• **TASK DETAILS**: Once the line with "Given: Call the 0850 305 0 532 number" is found in the entries below, repeat it and each following line exactly, up to and including the line with "Screen dimensions: 1625x780". Add no other lines.

• **RECORDS SUPPLIED**:
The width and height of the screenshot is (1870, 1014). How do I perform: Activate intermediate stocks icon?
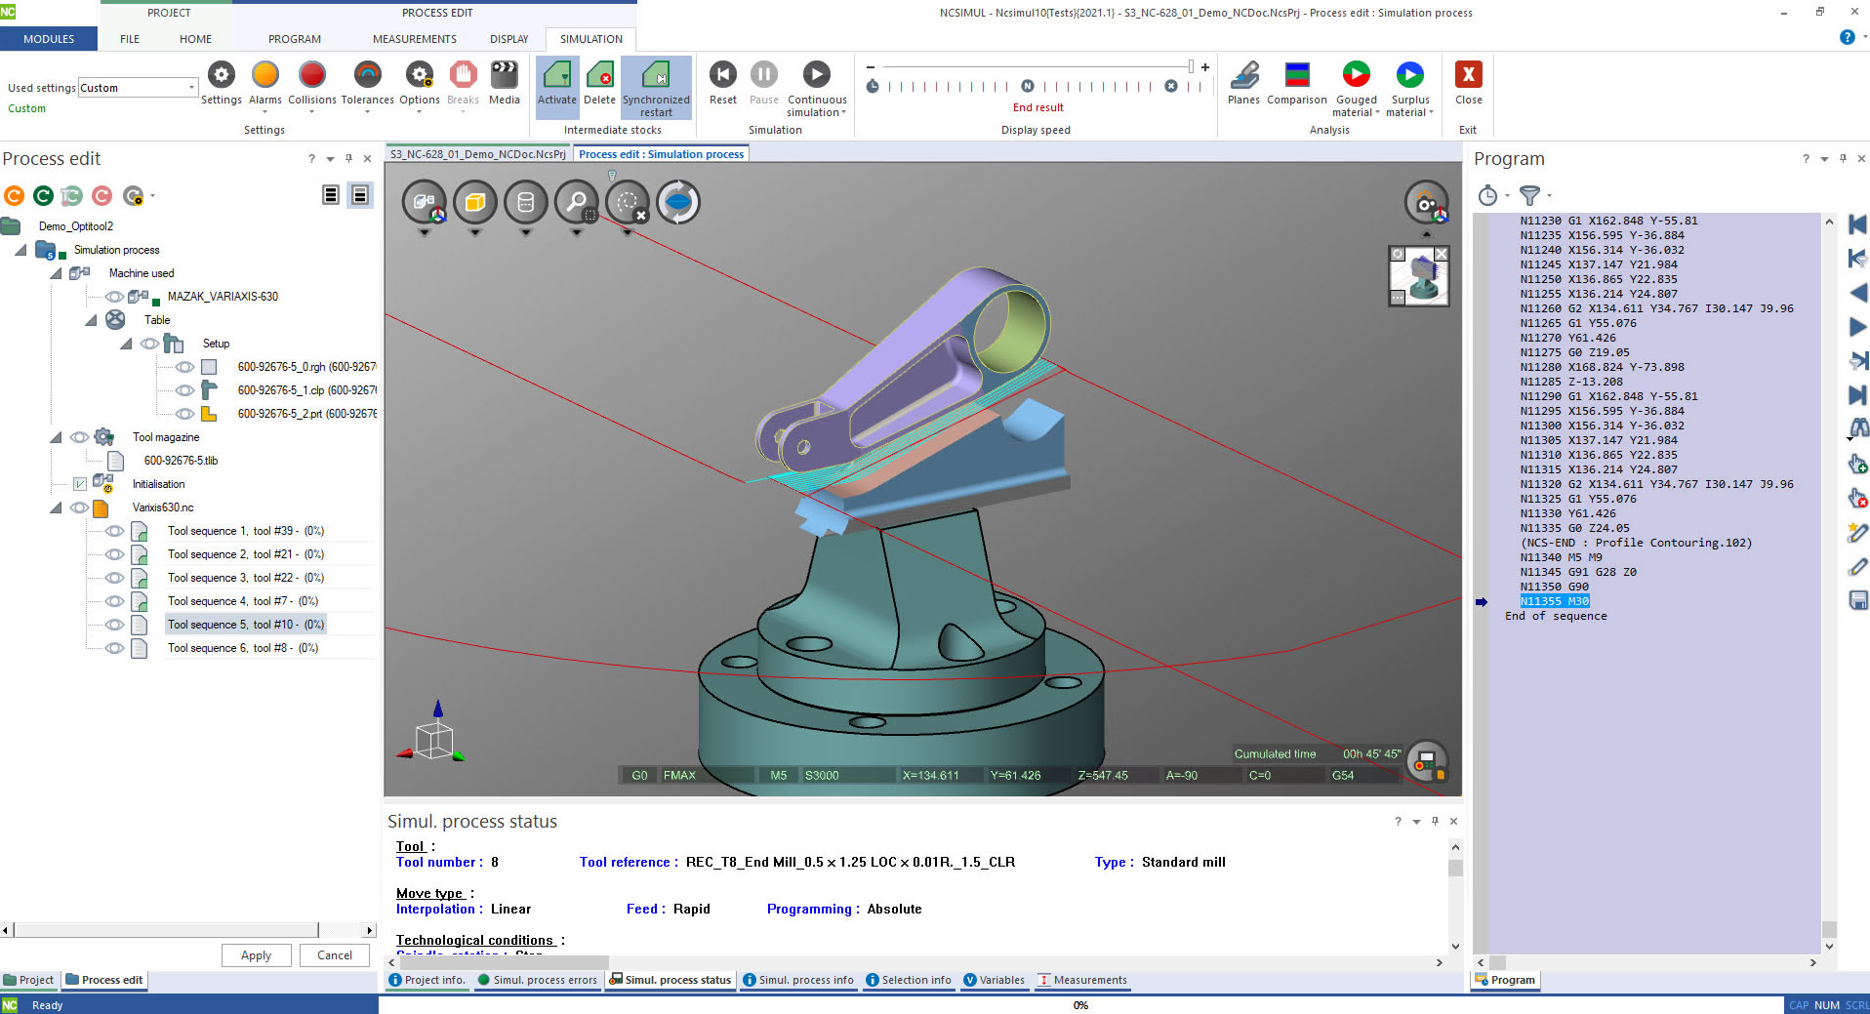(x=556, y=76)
* * *
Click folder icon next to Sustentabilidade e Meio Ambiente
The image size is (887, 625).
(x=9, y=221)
--
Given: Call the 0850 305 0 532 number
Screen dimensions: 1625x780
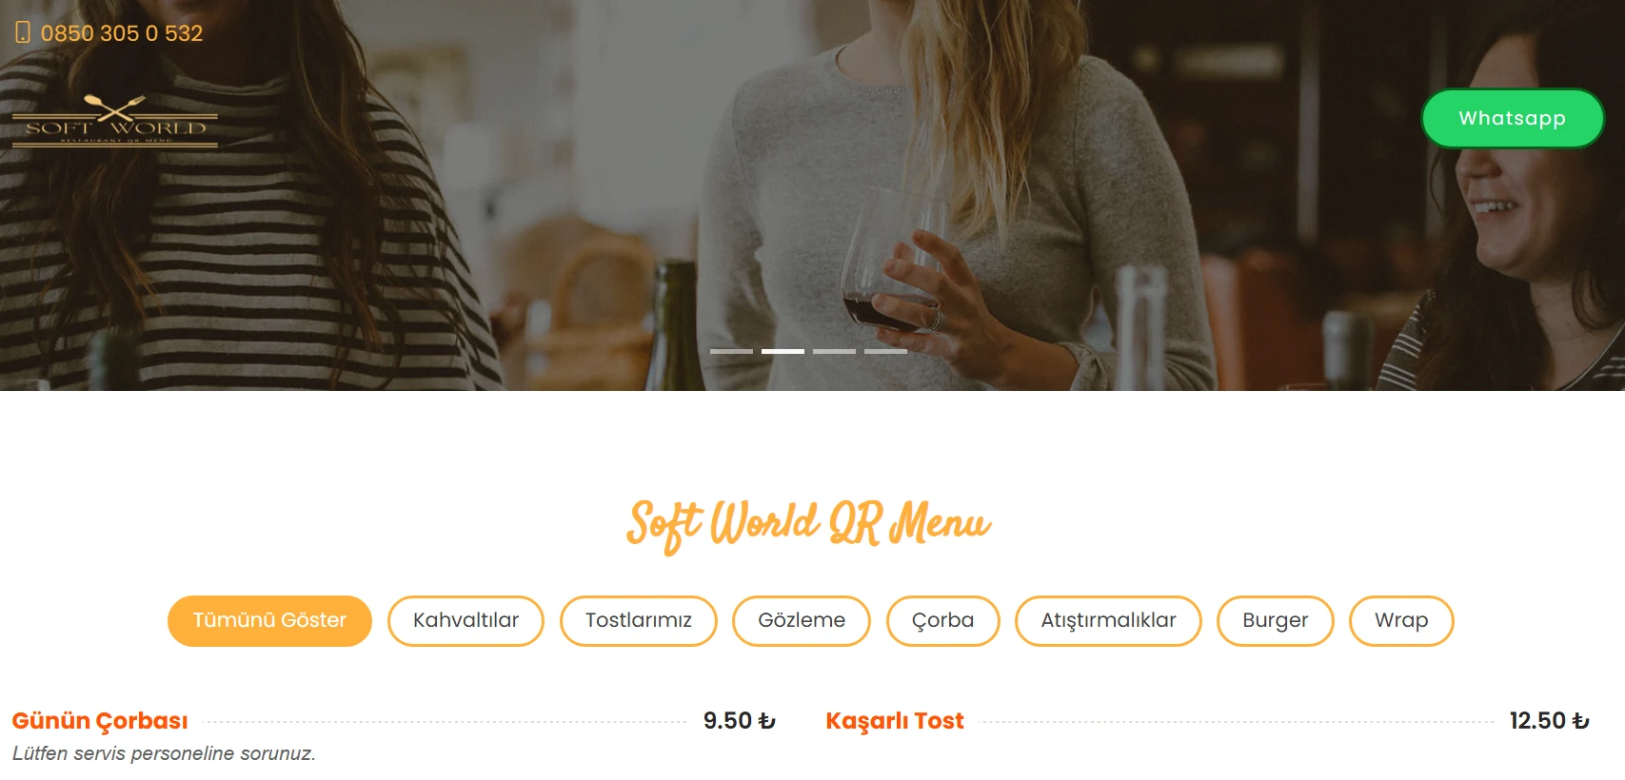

• **SOLUTION TO THIS TASK**:
Given: Call the 0850 305 0 532 number
Screen dimensions: 1625x780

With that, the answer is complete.